Shakespeare’s plays are often crudely divided between comedies and tragedies; the director of this latest production of Twelfth Night clearly didn’t get that memo.
Norwich-educated Rory Attwood has taken the themes of inversion within the play to an extreme and while it still ends with three weddings, it feels more like a funeral. Pretty much all the way through.
Out goes the ribald farce, replaced with moody looks, silences, and self-love masking self-loathing. He can’t quite get rid of Malvolio’s yellow stockings, but the rest of the production looks like a cross between minimalist Beckett and Withnail and I.
It leaves the play flat and depressing, with a first half that lumbers along suffocating in its own perverse misery. It does at least commit to its cause.

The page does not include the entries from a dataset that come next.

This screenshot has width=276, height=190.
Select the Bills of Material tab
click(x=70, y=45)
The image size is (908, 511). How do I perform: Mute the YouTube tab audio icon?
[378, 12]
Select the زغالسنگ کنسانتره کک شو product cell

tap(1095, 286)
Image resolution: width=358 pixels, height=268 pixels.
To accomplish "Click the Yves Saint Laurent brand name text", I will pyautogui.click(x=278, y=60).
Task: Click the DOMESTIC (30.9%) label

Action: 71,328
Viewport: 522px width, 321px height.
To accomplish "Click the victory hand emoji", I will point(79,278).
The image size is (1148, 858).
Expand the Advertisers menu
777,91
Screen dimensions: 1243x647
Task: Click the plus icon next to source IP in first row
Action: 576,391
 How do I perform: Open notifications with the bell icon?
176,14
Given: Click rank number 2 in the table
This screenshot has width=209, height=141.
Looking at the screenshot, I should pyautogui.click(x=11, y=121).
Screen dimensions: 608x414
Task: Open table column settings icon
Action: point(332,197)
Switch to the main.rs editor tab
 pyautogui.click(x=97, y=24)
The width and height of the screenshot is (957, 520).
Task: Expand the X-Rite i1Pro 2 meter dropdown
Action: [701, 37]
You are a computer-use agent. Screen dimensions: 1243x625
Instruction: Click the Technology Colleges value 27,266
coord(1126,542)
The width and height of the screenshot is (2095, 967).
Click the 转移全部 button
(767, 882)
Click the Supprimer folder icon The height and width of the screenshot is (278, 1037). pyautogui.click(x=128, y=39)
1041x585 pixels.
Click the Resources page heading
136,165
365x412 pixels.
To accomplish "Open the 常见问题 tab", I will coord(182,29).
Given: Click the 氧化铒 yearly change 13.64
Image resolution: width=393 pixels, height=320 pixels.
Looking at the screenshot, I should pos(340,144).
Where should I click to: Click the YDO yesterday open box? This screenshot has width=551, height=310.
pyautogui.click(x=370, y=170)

The text itself redeems the second-half, forced into comedy by the action on stage. Laurie Coldwell as Sir Andrew Ague-Cheek fights against the tide with good timing and fabulous facial expressions, and Caroline Haines is a nicely drawn Maria.
Ben Blyth plays every side of Malvolio with skill and Toby Parker-Rees’ Feste and Tom Hartill’s Belch support well, but the whole cast is playing with one hand tied behind their backs.
The programme notes claim that Twelfth Night is usually allowed to “collapse into out-and-out comedy partly because comedy is easier”. It isn’t. Comedy – done well – is terrifically difficult, and sometimes tradition gets it right.